= Isaac Chelo =

Rabbi in the 14th century

Isaac Chelo (also Hilo, Hilu or Khelo), in Hebrew יצחק חילו, was a rabbi of the 14th century. His place of residence is unclear. Eliakim Carmoly, in his French supposed translation of Chelo's itinerary, wrote "Laresa du royaume d'Aragon", which Gershom Scholem interpreted as an erroneous spelling of Lerida. However, Dan Shapira took it to mean Larissa in Thessaly. Chelo is famous for an itinerary of the Holy Land first published in 1847, though many believe it to have been forged by Carmoly.

==Chelo's Itinerary==
In 1847, the controversial French scholar Eliakim Carmoly published an account titled Les chemins de Jérusalem (The Roads from Jerusalem, שבילי דירושלם in Hebrew), purporting to be Chelo's description of Jerusalem and seven roads leading from it, written in 1333. An English translation was published by Elkan Adler in 1930.

Carmoly wrote that the original Hebrew manuscript was in his own library, but when his library was catalogued after his death, no such manuscript was found.

Scholem examined the library in 1925 and found nine lines of an 18th-century copy of the itinerary. He charged that the itinerary had a number of anachronisms, contradictions, and quotations from Kabbalistic works postdating Chelo. On this basis, Scholem judged the itinerary to be a forgery, written or greatly expanded by Carmoly himself. This assessment has been accepted by Michael Ish-Shalom, Dan Shapira, Joshua Prawer and Yoel Elitzur.

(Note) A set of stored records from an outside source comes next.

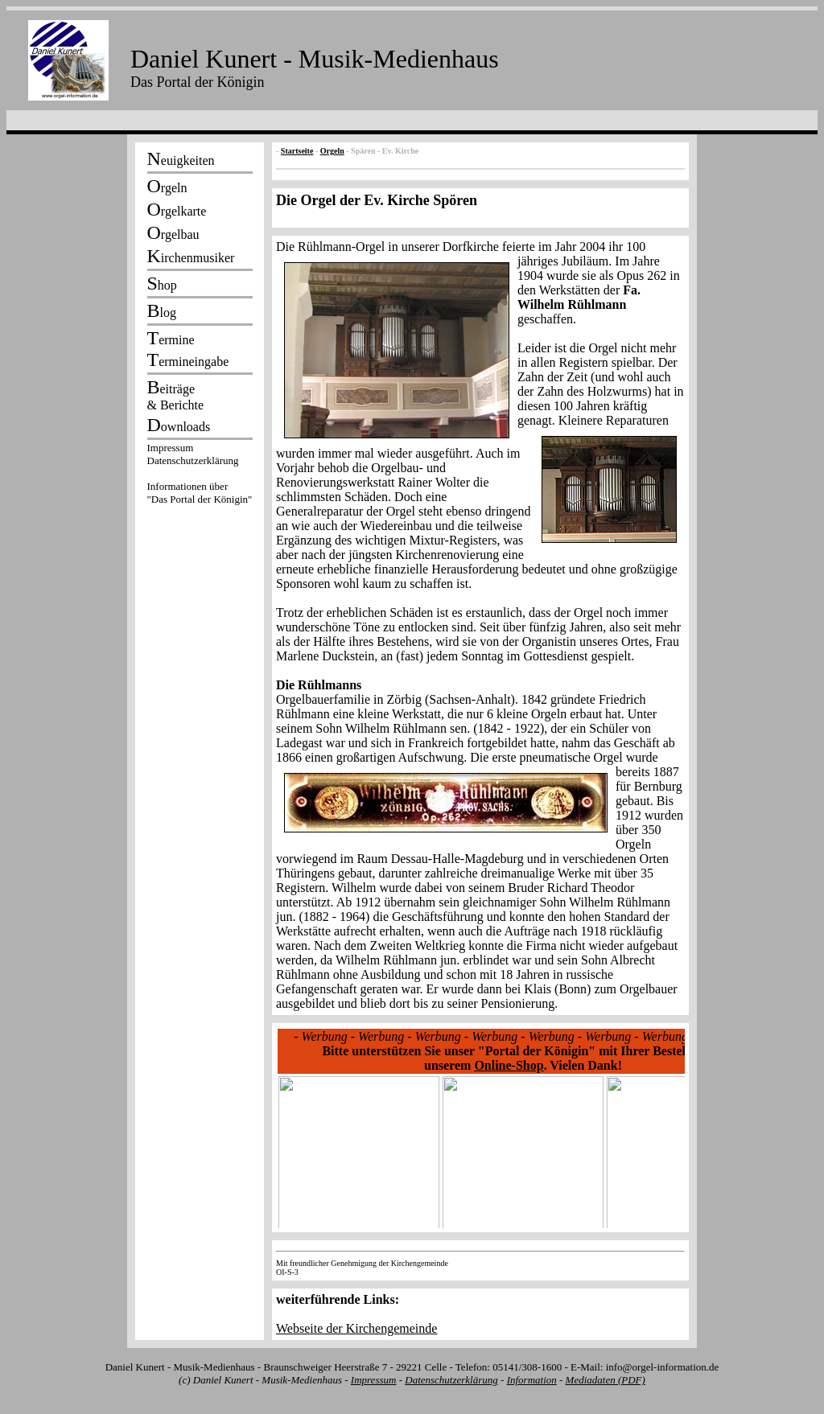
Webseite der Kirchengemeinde (356, 1328)
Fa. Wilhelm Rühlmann (579, 297)
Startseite (297, 150)
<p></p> (199, 476)
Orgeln (332, 150)
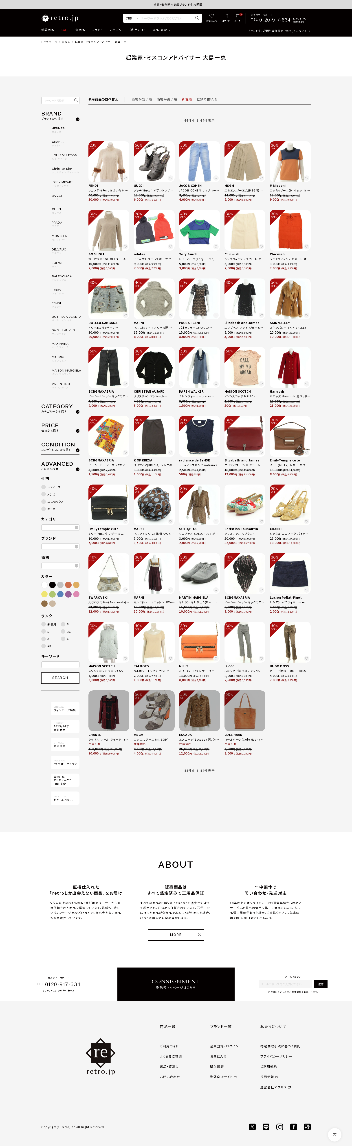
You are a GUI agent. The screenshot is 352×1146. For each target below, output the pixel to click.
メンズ (51, 494)
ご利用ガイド (137, 30)
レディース (54, 487)
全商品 (80, 30)
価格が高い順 (167, 99)
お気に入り (218, 1056)
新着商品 (47, 30)
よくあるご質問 (171, 1056)
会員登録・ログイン (224, 1046)
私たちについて (273, 1026)
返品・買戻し (161, 30)
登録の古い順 (207, 99)
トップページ (49, 42)
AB (49, 646)
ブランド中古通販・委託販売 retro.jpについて (277, 31)
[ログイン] (226, 18)
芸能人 (66, 42)
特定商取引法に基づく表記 (280, 1046)
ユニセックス (55, 501)
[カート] (237, 18)
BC (69, 631)
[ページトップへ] (334, 1135)
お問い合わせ (170, 1076)
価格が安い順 (142, 99)
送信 (320, 984)
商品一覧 (168, 1026)
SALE (65, 30)
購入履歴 (217, 1066)
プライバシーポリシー (276, 1056)
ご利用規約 (268, 1066)
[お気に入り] (211, 18)
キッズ (51, 509)
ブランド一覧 (221, 1026)
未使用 (52, 624)
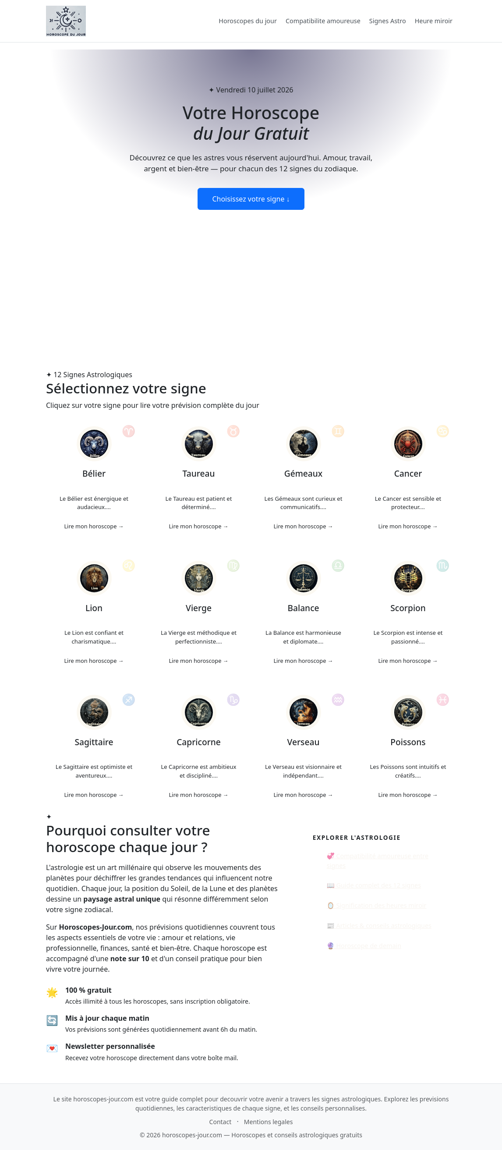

Prawer also alleged that there was no Jewish community in Hebron at the time the Itinerary claimed to describe one. Prawer wrote that "This itinerary is unfortunately still being quoted by unwary scholars, even though the forgery was proved almost 50 years ago."

Michael Ehrlich, on the other hand, argued against Scholem and Ish-Shalom that most of the itinerary was likely authentic, as much of the historical and geographical information presented therein appears correct, and there are multiple pieces of information that aren't likely to have been included by a mid-19th-century forger.